Swap each occurrence of "dropdown" for "drop-down" in the data below. Leave everything else unchanged.

[Extracted records]
━━━━

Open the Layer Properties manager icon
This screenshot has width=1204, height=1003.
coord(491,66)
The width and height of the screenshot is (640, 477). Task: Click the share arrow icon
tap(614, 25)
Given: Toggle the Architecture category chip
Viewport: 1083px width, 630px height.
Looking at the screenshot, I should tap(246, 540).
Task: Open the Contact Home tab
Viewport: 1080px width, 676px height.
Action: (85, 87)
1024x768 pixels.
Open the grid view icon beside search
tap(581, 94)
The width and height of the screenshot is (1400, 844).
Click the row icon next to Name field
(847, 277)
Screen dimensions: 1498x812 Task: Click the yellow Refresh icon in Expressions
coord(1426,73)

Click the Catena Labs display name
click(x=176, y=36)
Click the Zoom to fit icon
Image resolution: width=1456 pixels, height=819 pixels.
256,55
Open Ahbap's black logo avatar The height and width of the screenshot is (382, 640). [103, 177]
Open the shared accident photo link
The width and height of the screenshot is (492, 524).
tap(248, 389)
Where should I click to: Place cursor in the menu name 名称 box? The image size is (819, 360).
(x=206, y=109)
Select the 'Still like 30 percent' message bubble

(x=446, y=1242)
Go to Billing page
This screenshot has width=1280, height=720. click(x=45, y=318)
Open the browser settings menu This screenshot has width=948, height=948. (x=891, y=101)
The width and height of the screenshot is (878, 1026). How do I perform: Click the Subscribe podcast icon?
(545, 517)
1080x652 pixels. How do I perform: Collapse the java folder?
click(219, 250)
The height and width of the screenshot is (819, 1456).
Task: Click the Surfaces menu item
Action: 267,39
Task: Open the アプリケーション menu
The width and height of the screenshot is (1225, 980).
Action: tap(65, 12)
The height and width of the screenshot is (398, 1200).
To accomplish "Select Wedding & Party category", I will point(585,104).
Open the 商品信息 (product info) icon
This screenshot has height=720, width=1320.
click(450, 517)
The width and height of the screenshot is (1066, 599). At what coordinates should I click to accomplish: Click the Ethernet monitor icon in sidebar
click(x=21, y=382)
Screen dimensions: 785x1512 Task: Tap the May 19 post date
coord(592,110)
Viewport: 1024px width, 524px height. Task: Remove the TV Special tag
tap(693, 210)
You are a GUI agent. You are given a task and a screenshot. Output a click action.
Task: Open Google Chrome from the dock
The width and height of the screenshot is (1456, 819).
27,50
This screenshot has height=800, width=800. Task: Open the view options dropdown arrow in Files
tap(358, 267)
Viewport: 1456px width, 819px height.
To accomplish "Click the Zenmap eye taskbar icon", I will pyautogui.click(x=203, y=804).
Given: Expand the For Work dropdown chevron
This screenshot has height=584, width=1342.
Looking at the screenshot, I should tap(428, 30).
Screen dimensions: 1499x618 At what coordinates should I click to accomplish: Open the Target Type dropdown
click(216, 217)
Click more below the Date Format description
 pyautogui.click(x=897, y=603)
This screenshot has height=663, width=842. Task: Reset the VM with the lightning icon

━━━━

_In response_
Open the Layer Properties manager icon
This screenshot has width=1204, height=1003.
coord(491,66)
The width and height of the screenshot is (640, 477). Task: Click the share arrow icon
tap(614, 25)
Given: Toggle the Architecture category chip
Viewport: 1083px width, 630px height.
Looking at the screenshot, I should tap(246, 540).
Task: Open the Contact Home tab
Viewport: 1080px width, 676px height.
Action: (85, 87)
1024x768 pixels.
Open the grid view icon beside search
tap(581, 94)
The width and height of the screenshot is (1400, 844).
Click the row icon next to Name field
(847, 277)
Screen dimensions: 1498x812 Task: Click the yellow Refresh icon in Expressions
coord(1426,73)

Click the Catena Labs display name
click(x=176, y=36)
Click the Zoom to fit icon
Image resolution: width=1456 pixels, height=819 pixels.
256,55
Open Ahbap's black logo avatar The height and width of the screenshot is (382, 640). [103, 177]
Open the shared accident photo link
The width and height of the screenshot is (492, 524).
tap(248, 389)
Where should I click to: Place cursor in the menu name 名称 box? The image size is (819, 360).
(x=206, y=109)
Select the 'Still like 30 percent' message bubble

(x=446, y=1242)
Go to Billing page
This screenshot has width=1280, height=720. click(x=45, y=318)
Open the browser settings menu This screenshot has width=948, height=948. (x=891, y=101)
The width and height of the screenshot is (878, 1026). How do I perform: Click the Subscribe podcast icon?
(545, 517)
1080x652 pixels. How do I perform: Collapse the java folder?
click(219, 250)
The height and width of the screenshot is (819, 1456).
Task: Click the Surfaces menu item
Action: 267,39
Task: Open the アプリケーション menu
The width and height of the screenshot is (1225, 980).
Action: tap(65, 12)
The height and width of the screenshot is (398, 1200).
To accomplish "Select Wedding & Party category", I will point(585,104).
Open the 商品信息 (product info) icon
This screenshot has height=720, width=1320.
click(450, 517)
The width and height of the screenshot is (1066, 599). At what coordinates should I click to accomplish: Click the Ethernet monitor icon in sidebar
click(x=21, y=382)
Screen dimensions: 785x1512 Task: Tap the May 19 post date
coord(592,110)
Viewport: 1024px width, 524px height. Task: Remove the TV Special tag
tap(693, 210)
You are a GUI agent. You are given a task and a screenshot. Output a click action.
Task: Open Google Chrome from the dock
The width and height of the screenshot is (1456, 819).
27,50
This screenshot has height=800, width=800. Task: Open the view options drop-down arrow in Files
tap(358, 267)
Viewport: 1456px width, 819px height.
To accomplish "Click the Zenmap eye taskbar icon", I will pyautogui.click(x=203, y=804).
Given: Expand the For Work drop-down chevron
This screenshot has height=584, width=1342.
Looking at the screenshot, I should tap(428, 30).
Screen dimensions: 1499x618 At what coordinates should I click to accomplish: Open the Target Type drop-down
click(216, 217)
Click more below the Date Format description
 pyautogui.click(x=897, y=603)
This screenshot has height=663, width=842. Task: Reset the VM with the lightning icon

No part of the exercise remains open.